# ARPN Journal of Engineering and Applied Sciences

© 2006-2017 Asian Research Publishing Network (ARPN). All rights reserved.



www.arpnjournals.com

# PERFORMANCE EVALUATION OF SPLIT RADIX-2 LOW POWER AND HIGH SPEED FFT PROCESSOR

Sainathreddy. T<sup>1</sup>, Komalendra. T<sup>1</sup>, Ravi. T<sup>2</sup> and Mathan. N<sup>2</sup> <sup>1</sup>Electronics and Communication Engineering, Sathyabama University, Chennai, India <sup>2</sup>Department of Electrical and Computer Engineering, Sathyabama University, Chennai, India E-Mail: reddysainath60@gmail.com

# ABSTRACT

Split-radix fast Fourier transform (SRFFT) is mainly for the implementation of a low-power FFT processor. FFT is an exceedingly proficient system to diminish calculation time and furthermore enhances the execution. In FFT calculations, SRFFT has less number of math Operations. With the approach of new innovation in the fields of VLSI and correspondence, there is likewise a constantly developing interest for rapid preparing and low range plan. Twiddle variables is required in FFT tending to processors. The flag stream chart of SRFFT is the same as radix-2 FFT thus regular tending to plans is utilized as a part of SRFFT. Notwithstanding, it has uncalled for game plan of Twiddle variables, and precludes the application from claiming radix 2 address era strategies. We demonstrate that SRFFT can be figured by utilizing a changed radix 2 butterfly unit. The proposed configuration accomplishes more than 20% lower control utilization while figuring a 1024-point complex-esteemed change. The proposed calculation comprises of blended radix butterflies, whose structure is more customary than the regular split radix calculation.

# Keywords: SRFFT, FFT, radix 2, VLSI, power consumption.

# 1. INTRODUCTION

The Fast Fourier Transform (FFT) is a standout amongst the most imperative and essential calculations in the advanced flag preparing range. Since the revelation of FFT, numerous variations of the FFT calculation have been created, for example, radix-2 and radix-4 FFT. The another variation of FFT calculation called split-radix FFT (SRFFT). Their calculation requires minimal number of duplications and augmentations among all the known FFT calculations. Since math operations essentially add to general framework control utilization, SRFFT is a decent possibility for the usage of a low-control FFT processor. When all is said in done, all the FFT processors can be sorted into two principles bunches: pipelined processors or shared-memory processors. Cases of pipelined FFT processors. A pipelined engineering gives throughputs, however it requires more equipment assets in the meantime. One or numerous pipelines are frequently actualized, each comprising of butterfly units and control rationale. Interestingly, the mutual memory-based engineering requires minimal measure of equipment assets to the detriment of slower throughput. Cases of such processors.
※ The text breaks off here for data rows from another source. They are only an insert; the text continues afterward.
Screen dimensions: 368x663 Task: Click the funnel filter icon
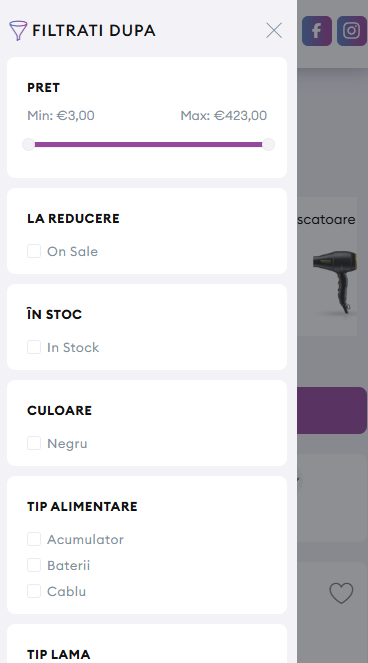(x=18, y=30)
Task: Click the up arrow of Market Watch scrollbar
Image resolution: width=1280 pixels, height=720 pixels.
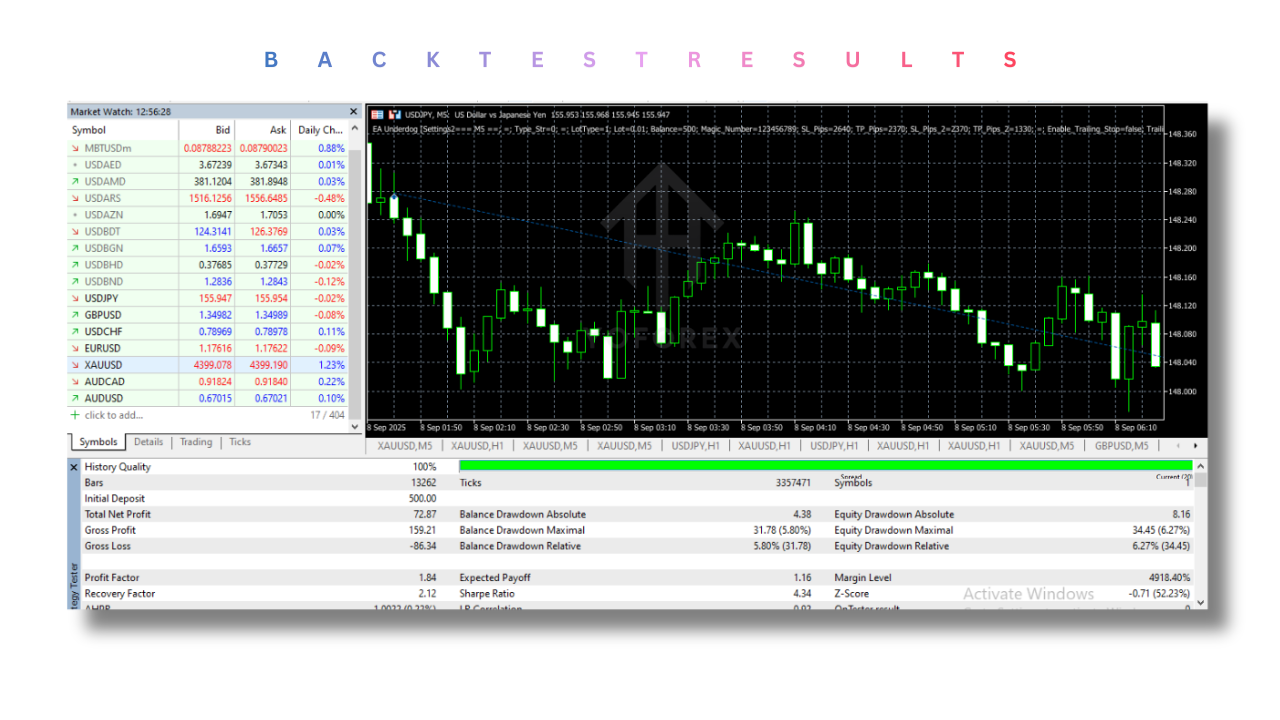Action: (x=355, y=127)
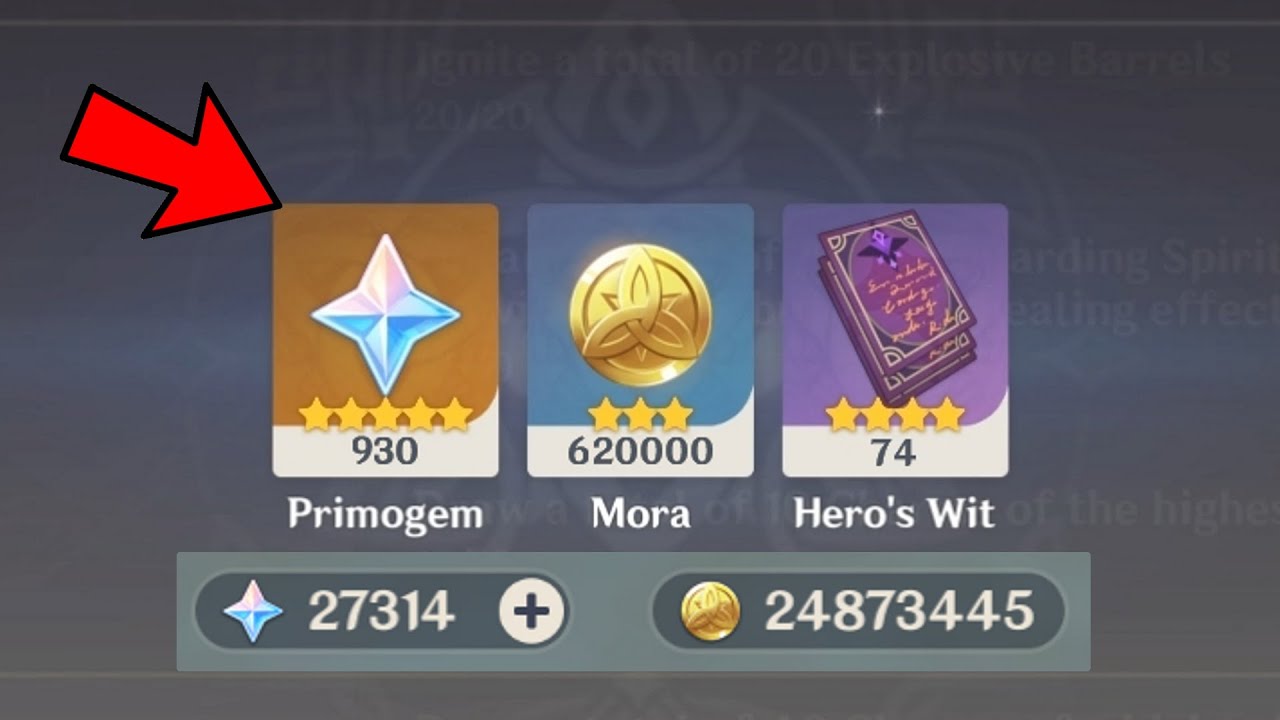Screen dimensions: 1280x720
Task: Click the Ignite Explosive Barrels achievement text
Action: 821,61
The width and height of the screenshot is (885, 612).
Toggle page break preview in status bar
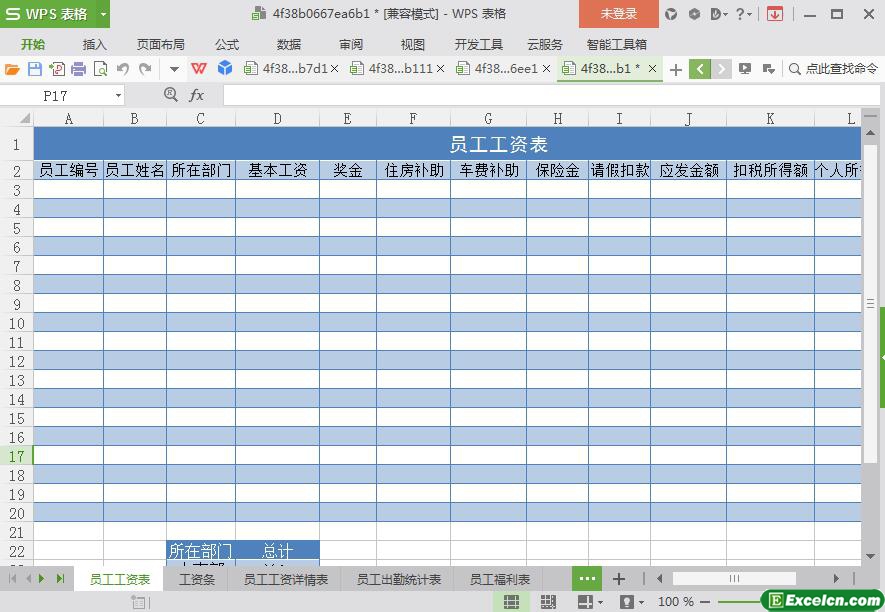(x=548, y=601)
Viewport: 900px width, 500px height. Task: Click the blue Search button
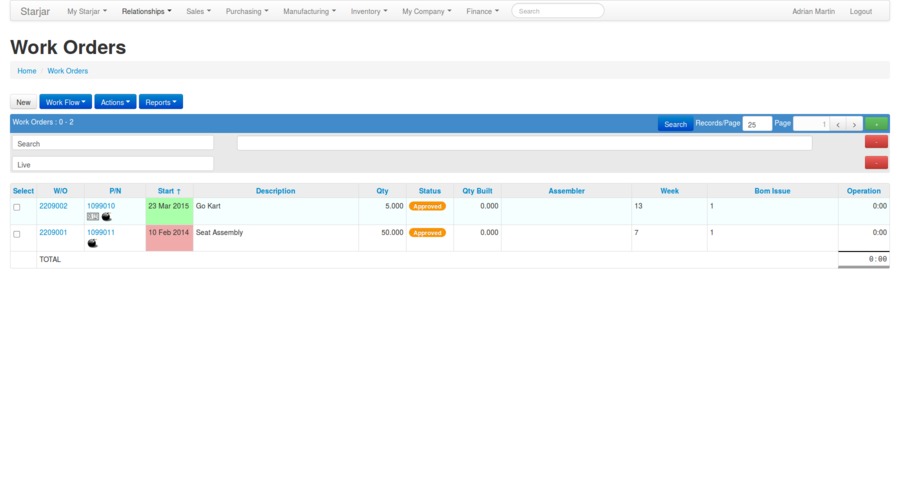pos(675,124)
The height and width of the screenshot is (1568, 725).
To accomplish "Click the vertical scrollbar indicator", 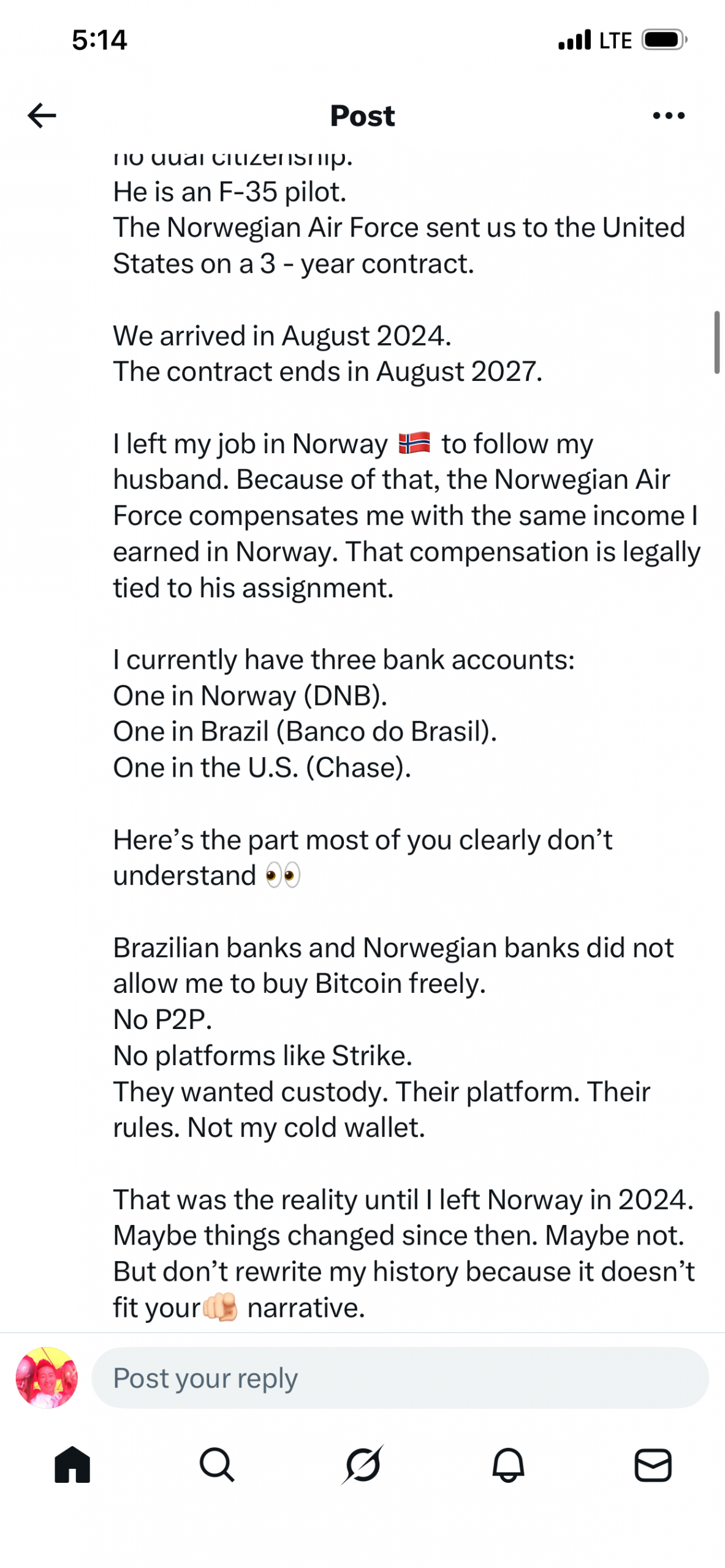I will click(x=716, y=342).
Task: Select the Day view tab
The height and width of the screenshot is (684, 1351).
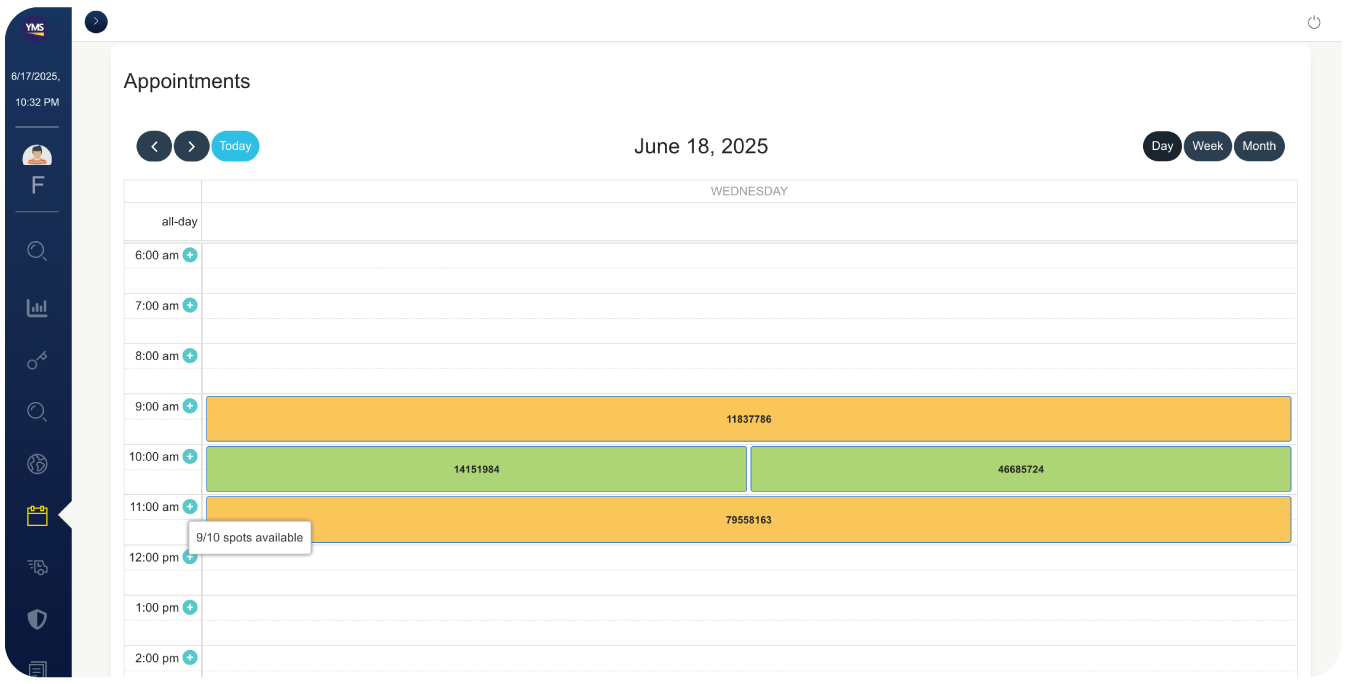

In the radix-2 shared-memory design, the FFT information is composed into two memory banks. At each clock cycle, two FFT information are given by memory banks and one butterfly unit is utilized to handle the information. At the following clock cycle, the figuring results are composed back to the memory banks and supplant the old information. The extent of this brief is constrained to the common memory design. In the common memory design, a productive tending to plot for FFT information and additionally coefficients (called twiddle components) is required. For the settled radix FFT, past works of this subject can be found in [5] and [6]. For split-radix FFT, it traditionally includes a L-formed butterfly datapath whose unpredictable shape has uneven latencies and makes booking troublesome. In this short, we demonstrate that the SRFFT can be registered by utilizing an adjusted radix-2 butterfly structure. Our commitment comprises of mapping the split-radix FFT calculation to the mutual memory design, utilizing the lower multiplicative intricacy of the calculation to lessen the dynamic power and creating two novel twiddle figure tending to plans for the split-radix FFT.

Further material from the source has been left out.